Selected extract ->
"""

Vintage Dinosaur Art: The Strange World of Dinosaurs – Part 1

Vintage Dinosaur Art

The year is 1964 and, although he doesn’t know it yet, Yale palaeontologist John H. Ostrom is about to make history. In the summer of that year, he will embark on an expedition to Montana where he will make some remarkable discoveries. Five years later, he will be publishing one of the most game-changing papers in the history of dinosaur palaeontology: the scientific description of Deinonychus antirrhopus. It will mark the beginning of a complete revolution in how we see dinosaurs: not as sluggish swamp monsters, doomed failures of evolution, primitive lumbering lizards that lost the struggle for life to the superior mammals, but as lively, fascinating and succesful animals that led exciting lives and are the ancestors of birds.

But in 1964, all that is no more than a glimmer in Ostrom’s eye, and for the time being, primitive lumbering lizards are scientific orthodoxy. This is the year The Strange World Of Dinosaurs comes out, a big, comprehensive look at the Old Way, a last hurrah for the swamp monsters of yore, written by the very man who is about to change it all.

The artwork, by Austrian-born American Joseph Sibal, consists of these half-tone pencil illustrations that are obviously heavily, um, inspired, by Zdeněk Burian and especially Neave Parker. Although Sibal’s work lacks both the vividity of Burian’s full-colour paintings and the immediate strikingness of Parker’s powerful greyscale, what really makes his work for this book stand out is just how much of it there is. Usually, in a dinosaur book from the 1960s (especially one for children), you’ll get three theropods, two sauropods and maybe half a dozen ornithischians, and that’s your lot. This book by contrast has over a hundred illustrations and covers plenty of ground. There are illustrations of animals here that I’ve never seen in any pre-renaissance book.

This also means Sibal can’t always rely on the examples of Burian, Knight and Parker, even though he still does that often enough. Sibal doesn’t exactly bring much originality to the table, but his work, in all its volume and variety, is very interesting nonetheless as a time capsule to a very specific moment in the history of dinosaur pop culture.

Let’s start with this pretty nasty depiction of Coelophysis. The one in the centre brutally kills its own young – as you do – while the one on the right looks on with an approving evil snarl. Sibal typically depicts two or more animals at once. He is skilled at playing with light and shade, he draws a nice, rough, foresty background and he shows the muscles, bumps and folds of the animals quite well, even if he’s not really inventing the wheel in that last regard. He makes his dinosaurs mostly smooth and shiny, but it’s interesing how both the feet and hands look like bird feet. We were decades away from even considering the possibility of feathered dinosaurs, but I’m already getting a “plucked chicken” vibe.

"""

Provided data ->
"""

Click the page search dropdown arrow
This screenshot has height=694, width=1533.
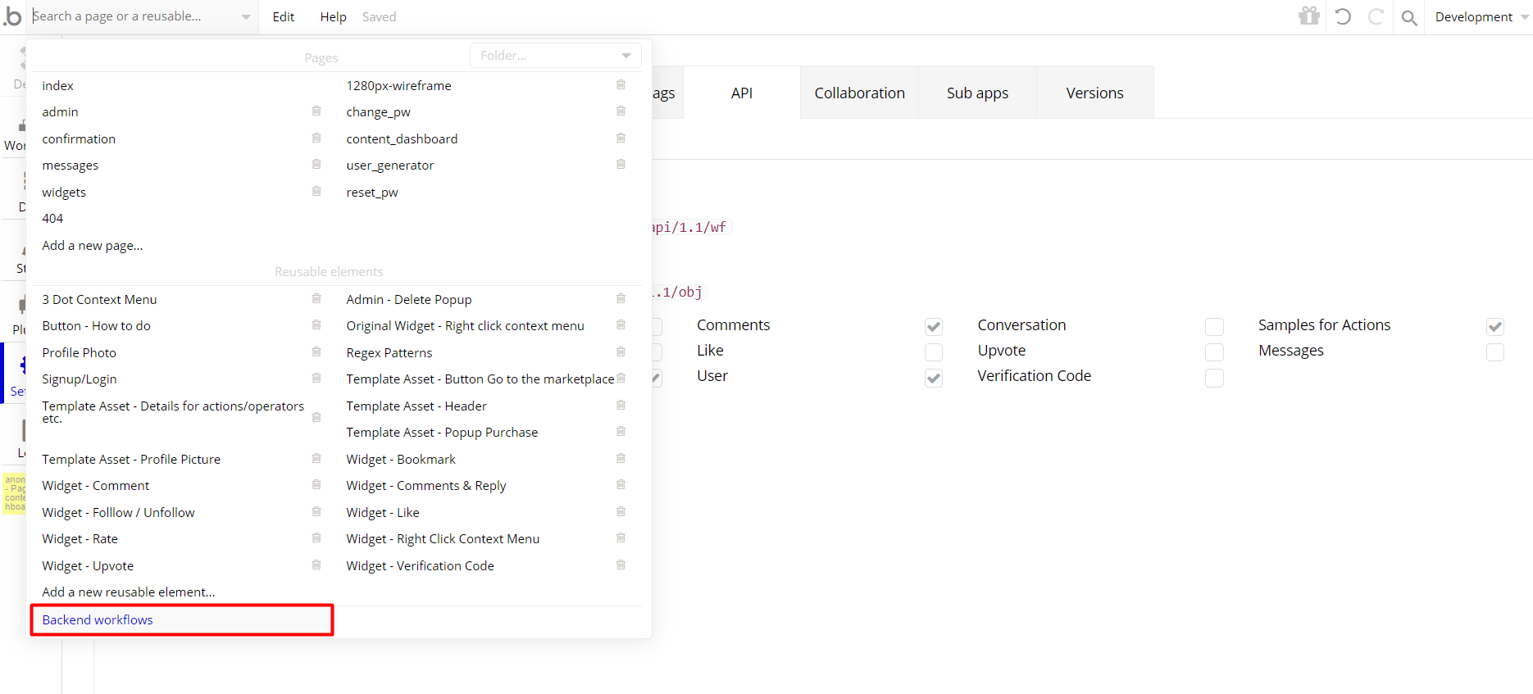(x=246, y=17)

"""

Job 1 ->
Name every artist mentioned in the vintage dinosaur art review.
Job 2 ->
Pick up the vintage dinosaur art review after its final sentence and continue it.

Output 1 ->
Joseph Sibal, Zdeněk Burian, Neave Parker, Knight

Output 2 ->
This is what I mean when I talk about this book as a time capsule. Apparently, this is what we imagined Oviraptor looked like back in the sixties. Sibal’s version has a long noodle neck, long legs and a very tiny head. It’s barely recognizable as Oviraptor but for the mischief it’s getting into; it almost looks like a small ornithomimid (suddenly the casting of ornithomimids as egg thieves in The Land Before Time makes more sense to me). Although one of them has apparently broken into the eggshel with its snout and is going to town on the insides, I want to imagine these guys swallowing a huge egg whole, like an egg-eating snake. And then there’s Protoceratops, comically peeping around the corner, giving the scene a sense of narrative. Interesting how, in the decades following this, Oviraptor‘s appearance would change drastically many times over, while Protoceratops‘ would change very little.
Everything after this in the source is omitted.